Here is my response 1.you have a flat file/DB with raw data represented as strings [learnnk]-Its my bad. My file will not have entire string data.it’s mixture of string and int data My ask - for integer column we want to make sure it has only integer data. When we use this schema model and validated against the data Scenario If integer column has alphanumeric value and another value which does not fall for the given range. It throws Error only for alphanumeric not for the range which I have given

output getting as below schema_context column ... failure_case index 0 Column orderid ... abc 2

Thanks!

cosmicBboy commented 2 years ago

for integer column we want to make sure it has only integer data. When we use this schema model and validated against the data If integer column has alphanumeric value and another value which does not fall for the given range. It throws Error only for alphanumeric not for the range which I have given

Gotcha, so as I mentioned, pandera can't do both of these things at the same time for reasons stated here https://github.com/pandera-dev/pandera/issues/821#issuecomment-1087080411

Recommendation 1: Custom Check with no Dtype, or Any dtype.

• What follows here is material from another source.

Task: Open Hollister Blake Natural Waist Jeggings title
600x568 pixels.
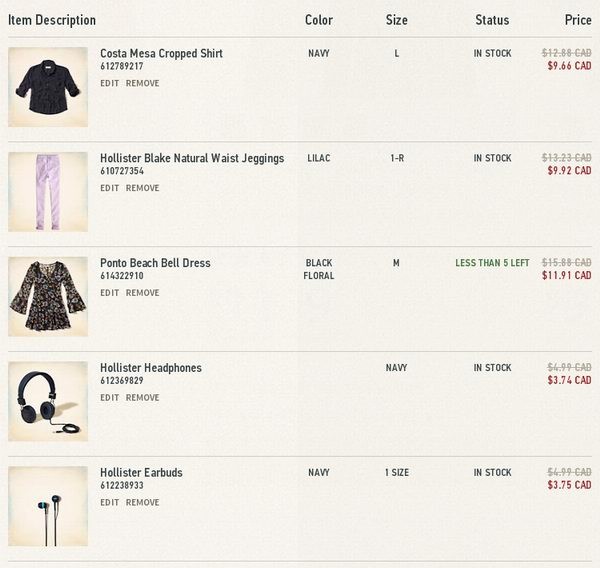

You can also forego specifying the integer datatype and create a custom check that (a) finds uncoercible values and (b) applies the range constraint validation. This would mean that you can't coerce non-integer values to integers, but you'd be able to catch all the cases in one go, for example:

class Retaildata(pa.SchemaModel):
    orderid: Series[Any] = pa.Field(nullable=False)
    orderdate: Series[pa.DateTime] = pa.Field(coerce=True)
    orderamount: Series[int] = pa.Field(coerce=True)
    orderstatus: Series[str] = pa.Field(coerce=True, nullable=False)

    @pa.check("orderid")
    def check_is_int(cls, series):
        """Check that values are integers"""
        return series.map(lambda x: isinstance(x, int))

    @pa.check("orderid")
    def check_positive(cls, series):
        """Check that integer values are positive, ignoring non-integers"""
        mask = series.map(lambda x: not isinstance(x, int))
        return (series.mask(mask) > 0) | mask

This'll give you the error report you want:

  schema_context   column           check  check_number failure_case  index
0         Column  orderid    check_is_int             0          abc      2
1         Column  orderid  check_positive             1           -1      1

However, it will not coerce the datatype of orderid.

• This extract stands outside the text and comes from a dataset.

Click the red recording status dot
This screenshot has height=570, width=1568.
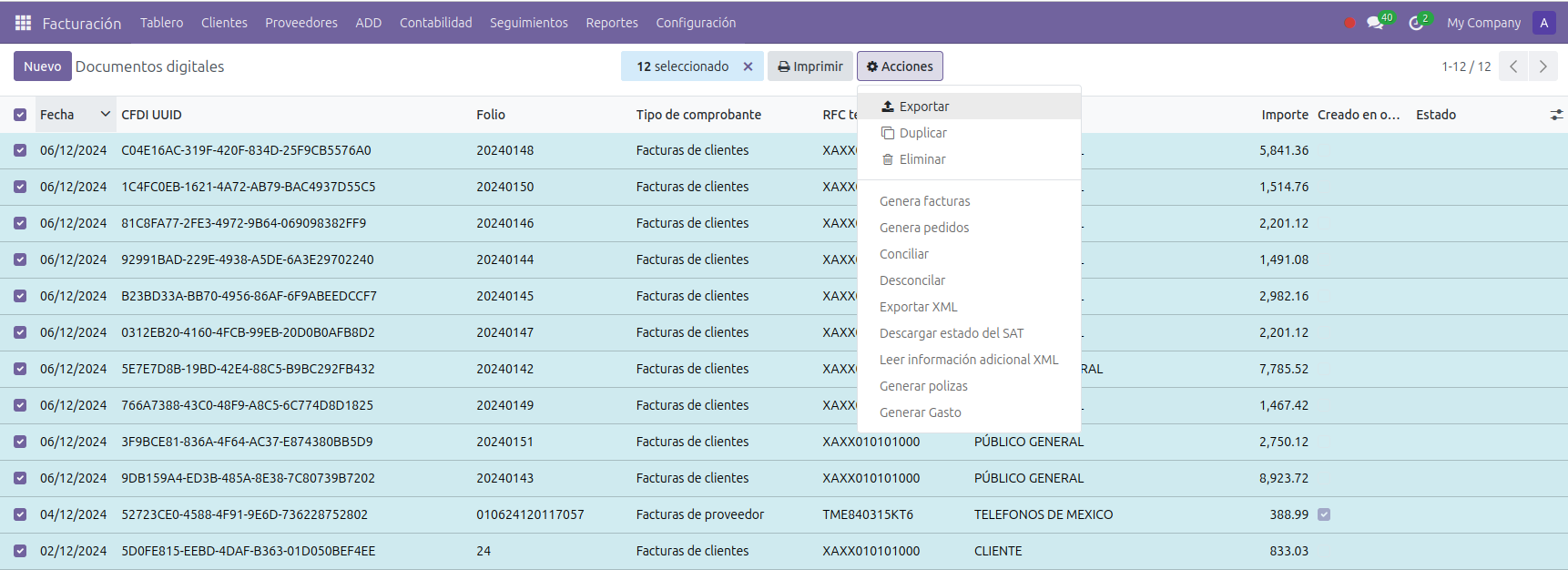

Recommendation 2: Custom Dtype

If you care about the coercion to integers, you can also implement a custom data type that implements a coerce method to handle values of the wrong type before applying the range constriants, see here for more details on implementing custom dtypes.

I also offer consulting services for these kinds of custom use-cases, I'd be happy to work with you and your company to help you implement these solutions! Please reach out at niels.bantilan@gmail.com if you're interested.

cosmicBboy commented 2 years ago

converting this to a discussion, @learnnk feel free to mark continue the discussion there!